L’assistance prend place au sein de l’amphithéâtre du Palais de la culture. «Histoire et patrimoine», c’est le thème de la conférence animée par Abderrahmane Khelifa, historien du Moyen Age et ex-directeur du patrimoine et de la culture (DPC) au ministère de la Culture, d’une part, et Mme Nacéra Benseddik, historienne de l’antiquité, archéologue et professeur de l’histoire de l’art antique à l’Ecole supérieure des beaux-arts d’Alger. «Histoire de l’Algérie antique à travers les monuments» est l’intitulé de son intervention. Le temps presse. Très vite, les images défilent à l’écran. Elles sont agrémentées, accompagnées de commentaires. Clairs et limpides. Une affaire de spécialiste. La pédagogie est remarquable. La science à la portée de tous. Il y a des conférences qui marquent, qui interpellent. Comme il y a des rencontres qui ne peuvent laisser de marbre. On sent que l’on tient «quelque chose». Nous ne serons pas déçus. Des siècles d’histoire nous sont restitués en un temps record. Quelques dizaines de minutes. «Les habitants du Maghreb n’ont pas vécu ‘’à côté de l’histoire’’ comme on a voulu le faire croire», nous fait savoir la conférencière. Les contacts ont été établis très tôt avec le monde égéen, grec et les navigateurs phéniciens.
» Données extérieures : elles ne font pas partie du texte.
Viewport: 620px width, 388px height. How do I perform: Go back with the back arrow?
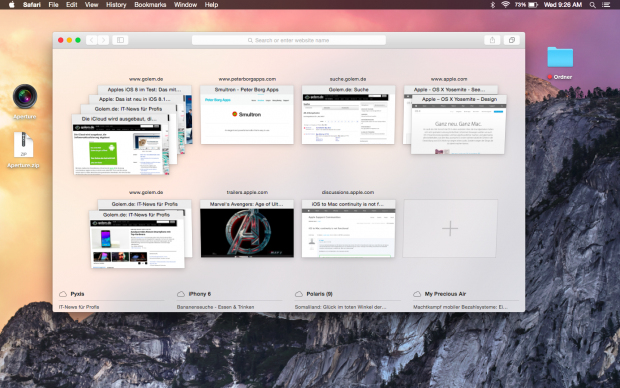pyautogui.click(x=92, y=40)
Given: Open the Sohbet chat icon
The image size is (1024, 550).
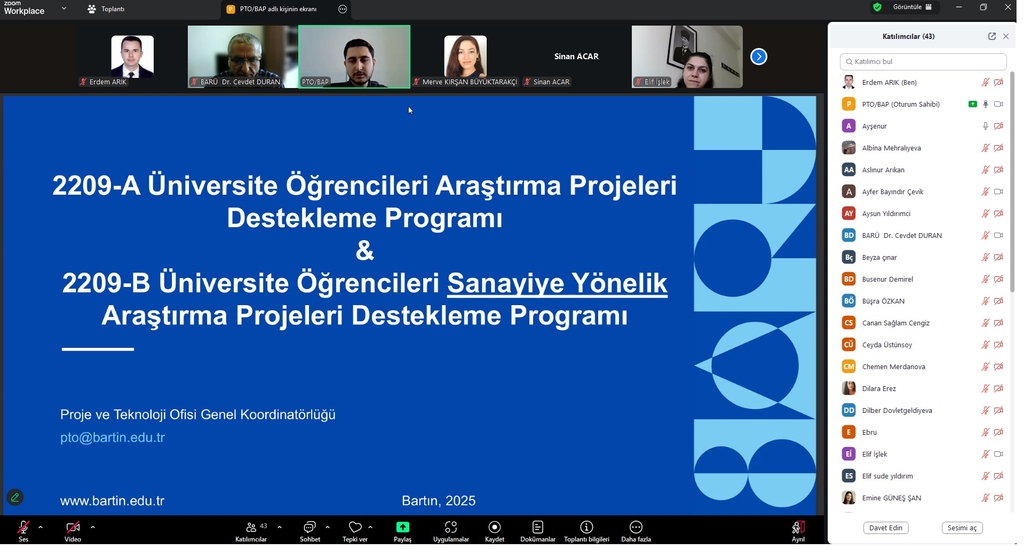Looking at the screenshot, I should (310, 527).
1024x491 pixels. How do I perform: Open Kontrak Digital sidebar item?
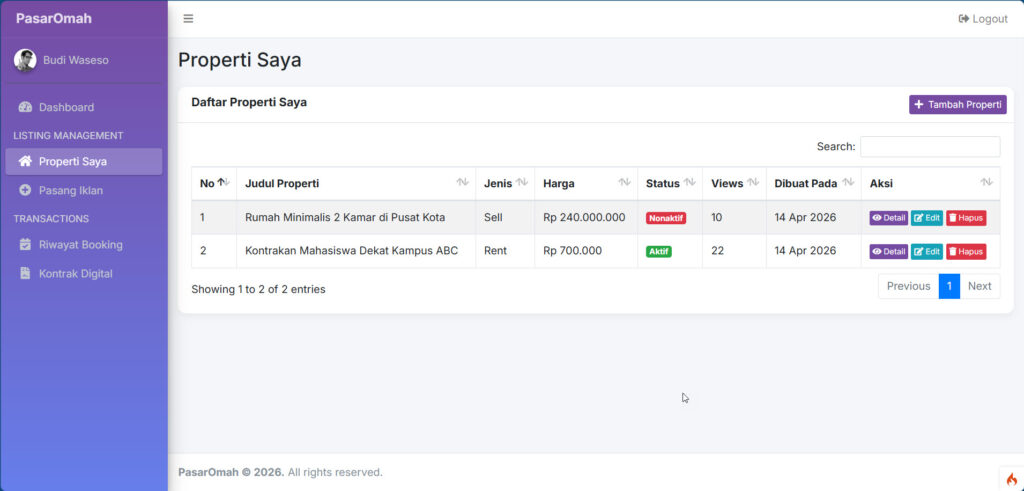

Les relations avec l’Egypte pharaonique demeurent, cependant, parmi les plus remarquables des peuples de la Méditerranée. Les Berbères Mechouech, qui s’étaient installés vers l’an 1000 avant J.-C., dans le Delta autour de Bubastis, ont étendu leur territoire jusqu’au Fayoum. C’était l’époque de la XXIe dynastie pharaonique. Sheshonq Ier à la tête d’une armée à la puissance redoutée, prend le pouvoir à la mort de son beau-père Psouennes II. Il fonde la XXIIe dynastie et s’impose comme pharaon. Un Berbère à la tête de l’Egypte pharaonique. Egyptiens, Libyens et Nubiens composent ses contingents. Il conquiert la Palestine. Il combat les royaumes d’Israël, s’empare de Ghaza et pille Jérusalem. C’est un des premiers événements bibliques historiquement attesté. Son pouvoir durera jusqu’en 715 avant J.-C. Nous sommes presque sur un nuage. Une certaine fierté s’empare de l’assistance. Nos ancêtres, un peuple valeureux.
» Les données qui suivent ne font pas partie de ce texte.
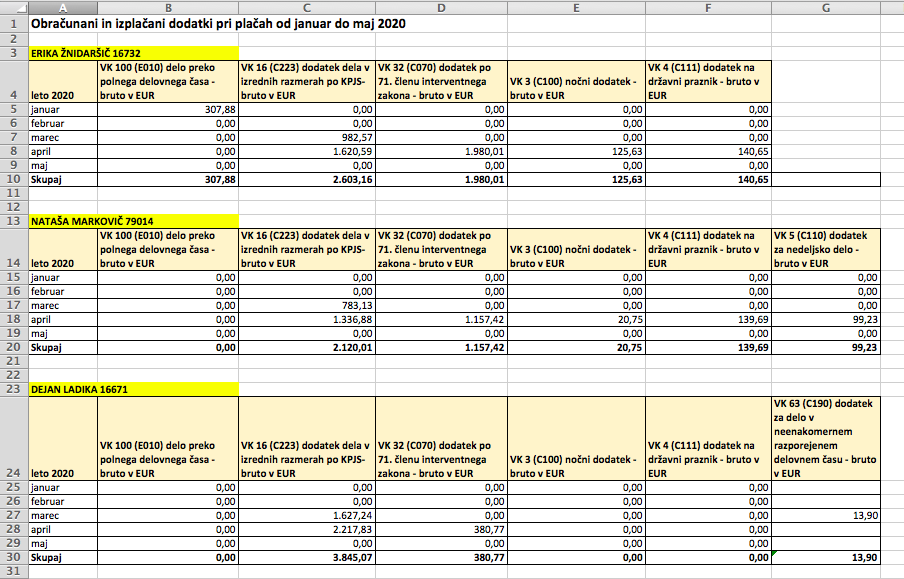Select column header C
The width and height of the screenshot is (904, 579).
(307, 7)
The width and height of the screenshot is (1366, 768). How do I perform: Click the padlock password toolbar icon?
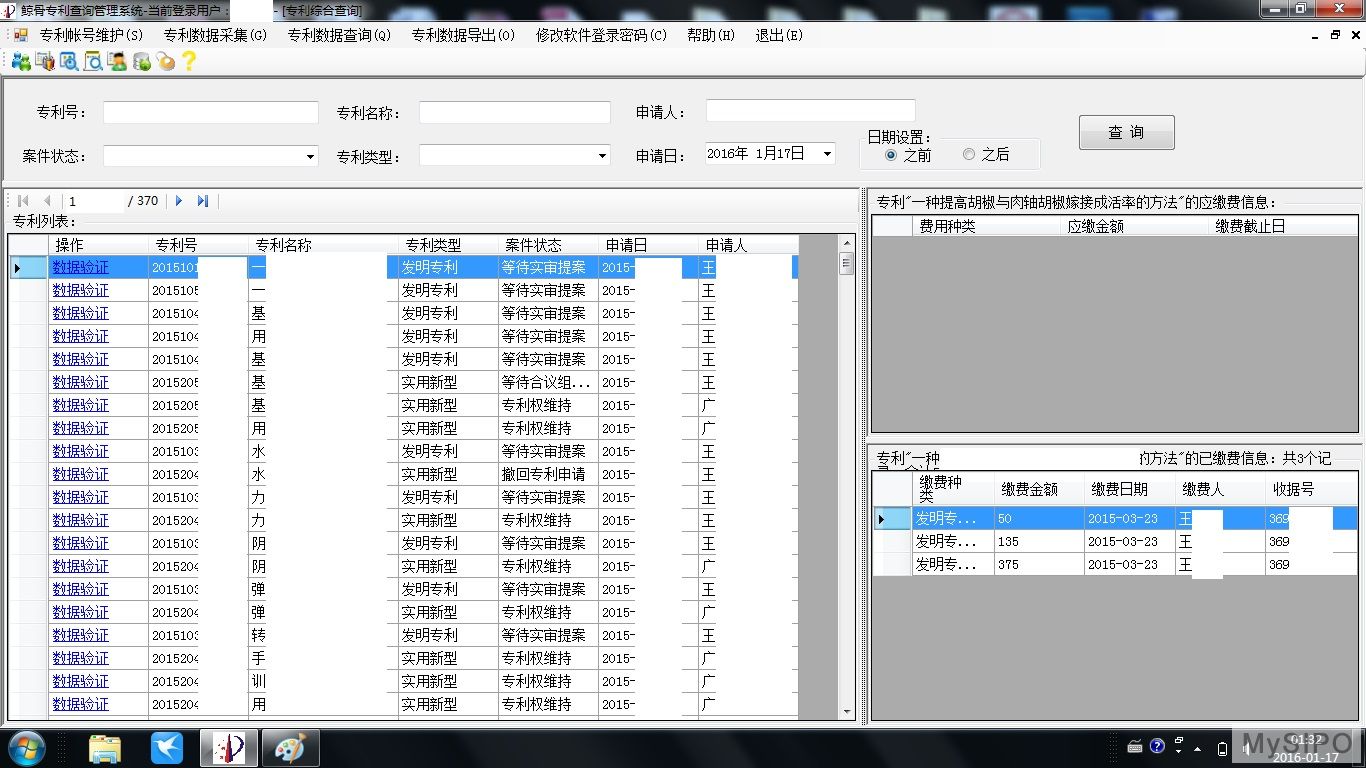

Une nouvelle terrible va, cependant, perturber cette ambiance. Elle va bouleverser l’assistance. Un grain de sable dans la machine pas assez bien huilée. Comme un scénario de mauvais film. Un nouveau «désastre» est en cours. Les pelleteuses d’une entreprise portugaise, chargée de construire le port de plaisance de Tipasa, sont en train de détruire toute la nécropole punique recouverte par la remontée du niveau de la mer. Dans l’assistance, une invitée prend la parole. «A chaque fois, c’est la même chose. Il ne nous reste plus que nos yeux pour pleurer», lâche-t-elle dans une réaction d’impuissance.

Les puissants auront raison de notre histoire. Le béton envahit nos vestiges. Il détruit, il envahit des pans entiers de notre patrimoine archéologique. De notre mémoire. Les responsables du secteur du département en charge de la préservation du patrimoine est aux abonnés absents. Le folklore a pris l’ascendant sur la culture. Cela fait déjà bien longtemps qu’on le savait. Mais à ce point...il fallait oser. Ils l’ont fait. L’information est trop importante. Elle est d’une extrême gravité. Nous la prenons au pied de la lettre. Une visite sur les lieux du désastre s’impose.